I understand there are no clear-cut rules to go by, but even a generic "If you
don't have 10k email list, 50% of PragProgs sales will most likely be higher"
might helper writers understand when to get help.

------
wjgilmore
I can share some perspective on this which will lend evidence to Austin's
conclusions regarding the financial gains to be had self-publishing.

Having written ~10 books, including a bestselling technical book for a
publisher (13 years in print), worked as an acquisitions editor for large
technical publishing house (signed more than 60 books during my time there),
and written a bestselling self-published book
([http://www.easylaravelbook.com/](http://www.easylaravelbook.com/)), it's
suffice to say I have a well-rounded understanding of publishing financials.

If you're willing to put the time into writing a quality book (not to mention
are a subject matter expert), there are significant profits to be made taking
the self-publishing route. It all boils down to the huge profit margin to be
had as compared to traditional publishing. Take my Easy Laravel book for
instance: I sell it at $28 via Leanpub and Gumroad. Gumroad takes 8.5% + $0.30
per sale, meaning I make $25.32 per unit. Compare this to traditional
publishing, in which the same book at $28 would sell into a chain at say a 40%
discount ($16.80). The author's royalty is calculated from this, which in most
cases starts at 10% (sometimes it scales), meaning the author makes $1.68 per
unit sold. This means comparatively the self-published author is making 15
times what the traditional author is making.

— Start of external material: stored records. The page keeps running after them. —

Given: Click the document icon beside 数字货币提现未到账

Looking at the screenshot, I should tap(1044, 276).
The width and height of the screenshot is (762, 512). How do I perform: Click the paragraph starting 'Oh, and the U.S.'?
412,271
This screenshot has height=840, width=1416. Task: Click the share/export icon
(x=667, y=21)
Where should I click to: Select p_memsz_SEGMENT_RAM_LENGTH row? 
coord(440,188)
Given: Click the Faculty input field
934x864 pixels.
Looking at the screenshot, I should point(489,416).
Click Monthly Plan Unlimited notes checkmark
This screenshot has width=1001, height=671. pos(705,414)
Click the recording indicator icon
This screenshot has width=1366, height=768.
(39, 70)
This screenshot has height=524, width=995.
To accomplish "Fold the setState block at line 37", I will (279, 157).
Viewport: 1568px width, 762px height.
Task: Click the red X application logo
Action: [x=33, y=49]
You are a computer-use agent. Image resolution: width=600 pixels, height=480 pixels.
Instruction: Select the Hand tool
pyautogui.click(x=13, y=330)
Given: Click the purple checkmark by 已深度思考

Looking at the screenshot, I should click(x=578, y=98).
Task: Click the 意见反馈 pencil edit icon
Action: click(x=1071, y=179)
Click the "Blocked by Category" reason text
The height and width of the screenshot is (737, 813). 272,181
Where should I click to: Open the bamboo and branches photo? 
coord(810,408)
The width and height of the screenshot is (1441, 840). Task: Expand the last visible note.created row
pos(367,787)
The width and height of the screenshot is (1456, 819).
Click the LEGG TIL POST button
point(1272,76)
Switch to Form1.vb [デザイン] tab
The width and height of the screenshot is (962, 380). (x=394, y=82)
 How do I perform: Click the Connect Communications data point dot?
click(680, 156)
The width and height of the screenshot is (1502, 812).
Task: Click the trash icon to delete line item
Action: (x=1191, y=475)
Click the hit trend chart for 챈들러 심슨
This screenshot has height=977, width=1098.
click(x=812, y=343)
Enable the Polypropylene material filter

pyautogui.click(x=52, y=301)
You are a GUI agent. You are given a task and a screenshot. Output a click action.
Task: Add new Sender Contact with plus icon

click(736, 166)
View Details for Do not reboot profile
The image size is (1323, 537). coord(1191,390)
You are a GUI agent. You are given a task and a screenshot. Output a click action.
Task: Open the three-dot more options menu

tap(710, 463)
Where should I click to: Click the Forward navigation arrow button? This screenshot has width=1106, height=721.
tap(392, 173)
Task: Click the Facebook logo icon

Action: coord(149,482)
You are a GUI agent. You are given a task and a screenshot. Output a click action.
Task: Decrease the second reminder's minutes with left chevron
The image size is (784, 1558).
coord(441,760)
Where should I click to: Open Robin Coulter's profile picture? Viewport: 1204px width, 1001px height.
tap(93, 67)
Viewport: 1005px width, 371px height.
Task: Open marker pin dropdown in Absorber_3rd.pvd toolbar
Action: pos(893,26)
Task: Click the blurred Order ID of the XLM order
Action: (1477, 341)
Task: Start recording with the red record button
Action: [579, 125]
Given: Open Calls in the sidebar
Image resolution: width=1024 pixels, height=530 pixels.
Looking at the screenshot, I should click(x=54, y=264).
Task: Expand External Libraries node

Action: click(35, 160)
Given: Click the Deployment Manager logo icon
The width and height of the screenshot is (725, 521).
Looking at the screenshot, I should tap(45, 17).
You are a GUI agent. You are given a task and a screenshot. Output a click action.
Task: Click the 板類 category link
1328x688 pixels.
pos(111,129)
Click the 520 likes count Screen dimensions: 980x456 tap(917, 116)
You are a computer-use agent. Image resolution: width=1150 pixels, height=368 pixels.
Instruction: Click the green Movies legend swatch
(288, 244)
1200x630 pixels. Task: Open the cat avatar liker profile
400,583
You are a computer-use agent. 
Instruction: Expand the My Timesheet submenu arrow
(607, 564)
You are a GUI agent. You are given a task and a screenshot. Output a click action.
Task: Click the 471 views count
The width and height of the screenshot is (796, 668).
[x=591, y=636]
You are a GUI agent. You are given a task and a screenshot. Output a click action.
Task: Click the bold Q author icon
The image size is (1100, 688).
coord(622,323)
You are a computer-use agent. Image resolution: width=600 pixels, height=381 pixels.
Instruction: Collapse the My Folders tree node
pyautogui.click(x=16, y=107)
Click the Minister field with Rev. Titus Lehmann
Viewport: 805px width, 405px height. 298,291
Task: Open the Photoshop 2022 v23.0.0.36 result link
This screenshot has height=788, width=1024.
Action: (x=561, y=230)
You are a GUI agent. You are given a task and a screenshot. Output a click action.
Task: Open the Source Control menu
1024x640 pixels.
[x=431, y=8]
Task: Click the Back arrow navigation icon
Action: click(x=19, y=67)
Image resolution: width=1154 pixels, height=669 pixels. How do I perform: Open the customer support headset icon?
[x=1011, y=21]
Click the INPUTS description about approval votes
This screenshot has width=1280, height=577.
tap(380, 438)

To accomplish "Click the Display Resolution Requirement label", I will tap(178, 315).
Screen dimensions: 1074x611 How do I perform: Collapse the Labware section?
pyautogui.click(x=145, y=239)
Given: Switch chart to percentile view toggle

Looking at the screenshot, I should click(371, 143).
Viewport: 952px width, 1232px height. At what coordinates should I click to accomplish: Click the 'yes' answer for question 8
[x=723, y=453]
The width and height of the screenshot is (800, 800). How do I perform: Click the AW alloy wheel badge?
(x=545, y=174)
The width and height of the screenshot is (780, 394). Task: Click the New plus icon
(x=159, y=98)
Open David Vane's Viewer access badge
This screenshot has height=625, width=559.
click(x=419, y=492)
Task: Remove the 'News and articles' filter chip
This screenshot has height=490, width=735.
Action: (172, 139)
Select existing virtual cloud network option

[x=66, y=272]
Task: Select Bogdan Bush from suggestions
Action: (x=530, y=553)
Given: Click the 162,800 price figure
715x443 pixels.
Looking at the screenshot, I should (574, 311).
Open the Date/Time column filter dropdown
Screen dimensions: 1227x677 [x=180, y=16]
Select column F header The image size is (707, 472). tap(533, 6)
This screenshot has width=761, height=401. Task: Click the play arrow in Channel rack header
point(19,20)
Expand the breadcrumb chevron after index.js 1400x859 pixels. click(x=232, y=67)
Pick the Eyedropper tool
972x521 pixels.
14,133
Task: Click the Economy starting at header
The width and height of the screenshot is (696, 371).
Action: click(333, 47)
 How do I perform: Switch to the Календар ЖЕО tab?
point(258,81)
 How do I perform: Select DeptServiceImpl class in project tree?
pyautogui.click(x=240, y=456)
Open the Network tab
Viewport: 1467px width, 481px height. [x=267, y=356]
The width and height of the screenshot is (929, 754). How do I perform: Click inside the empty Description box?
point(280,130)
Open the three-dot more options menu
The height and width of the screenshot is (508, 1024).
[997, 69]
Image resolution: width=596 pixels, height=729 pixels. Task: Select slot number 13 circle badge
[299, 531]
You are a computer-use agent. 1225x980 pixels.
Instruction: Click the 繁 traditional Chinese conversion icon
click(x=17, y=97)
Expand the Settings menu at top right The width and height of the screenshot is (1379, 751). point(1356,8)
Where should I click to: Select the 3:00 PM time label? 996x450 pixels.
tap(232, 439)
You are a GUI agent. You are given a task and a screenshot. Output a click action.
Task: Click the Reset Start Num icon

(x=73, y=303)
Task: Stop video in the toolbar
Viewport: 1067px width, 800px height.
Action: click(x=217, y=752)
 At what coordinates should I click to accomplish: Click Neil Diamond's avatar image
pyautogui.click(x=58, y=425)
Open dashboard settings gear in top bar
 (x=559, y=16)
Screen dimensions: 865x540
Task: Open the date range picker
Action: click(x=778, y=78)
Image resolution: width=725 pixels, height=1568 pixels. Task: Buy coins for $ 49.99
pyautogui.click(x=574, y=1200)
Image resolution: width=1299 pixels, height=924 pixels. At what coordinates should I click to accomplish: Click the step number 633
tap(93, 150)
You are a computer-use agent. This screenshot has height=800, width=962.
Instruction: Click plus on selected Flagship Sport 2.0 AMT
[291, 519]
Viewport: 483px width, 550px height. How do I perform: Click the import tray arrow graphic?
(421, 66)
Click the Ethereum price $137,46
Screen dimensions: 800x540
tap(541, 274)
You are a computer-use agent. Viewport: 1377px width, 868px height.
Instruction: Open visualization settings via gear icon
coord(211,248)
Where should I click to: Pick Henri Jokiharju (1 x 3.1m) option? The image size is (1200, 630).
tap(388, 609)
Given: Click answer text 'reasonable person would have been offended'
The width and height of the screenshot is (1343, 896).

So ask yourself: as a self-published author could you sell at least 1/15 the
number of books a traditional publisher would otherwise sell? If yes, then
you're going to come out ahead. If the book is of sufficient quality, and you
are actively promoting it by blogging and maintaining an e-mail list, then
there is no doubt in my mind anybody with adequate writing skills (you don't
have to be Shakespeare) and determination will come out ahead, particularly
given the ability to electronically distribute the book through all major
channels.

If you're thinking about self-publishing, just do it. Even if you don't finish
the book (many will not), you'll have a lot of fun doing it!

[Edit: Just realized I didn't actually reply in Austin's thread. Despite
lurking for years I think this is actually my first ever HN comment. Sorry for
being clueless.]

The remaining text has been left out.